[Given task] In the records below, reproduce word for word every line starting with the line that contains "At what coordinates should I click to accomplish: Go" and going on through the end of the records. Leave the pictures out of your answer.

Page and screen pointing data
— Begin —
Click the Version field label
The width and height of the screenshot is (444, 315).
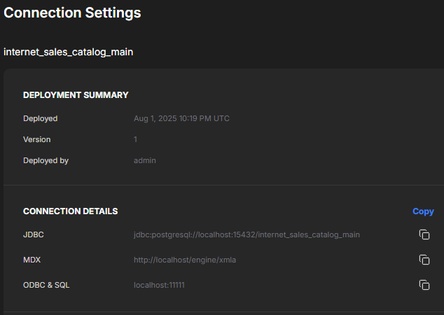[36, 139]
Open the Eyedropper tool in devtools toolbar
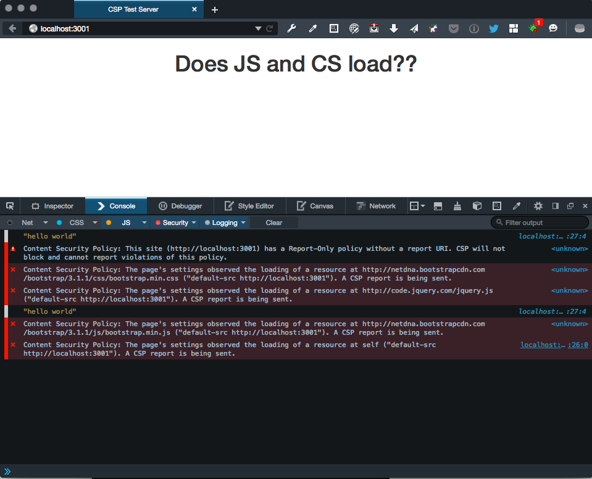This screenshot has height=479, width=592. coord(517,205)
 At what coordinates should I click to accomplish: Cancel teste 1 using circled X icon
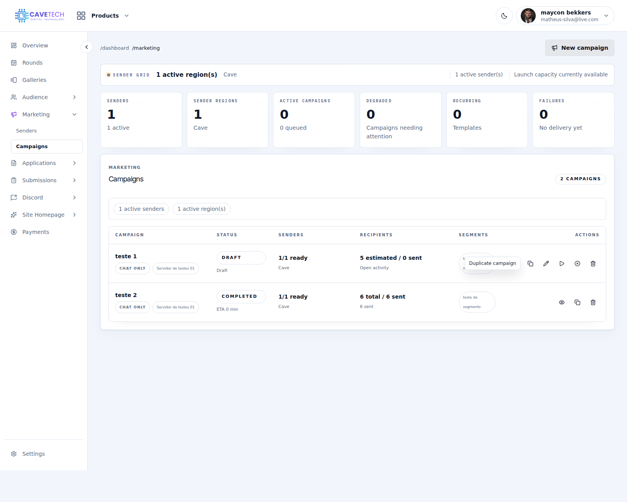[577, 264]
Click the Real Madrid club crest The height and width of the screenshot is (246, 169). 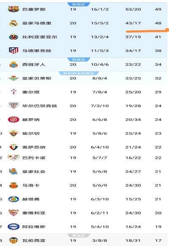pos(14,23)
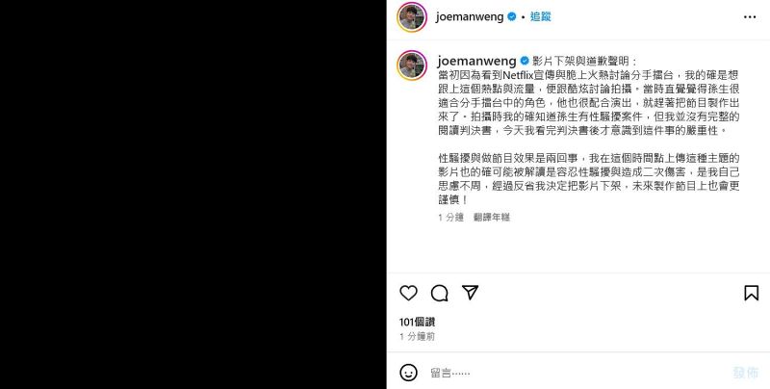View the 101個讚 likes list

point(417,323)
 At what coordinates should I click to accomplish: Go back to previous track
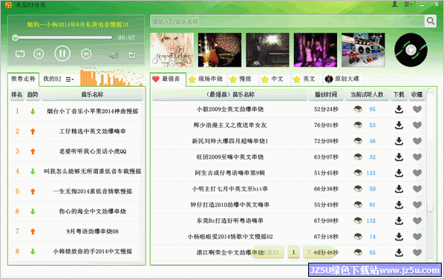point(39,53)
— End —
[Finished exercise]
 At what coordinates should I click to accomplish: Go back to previous track
point(39,53)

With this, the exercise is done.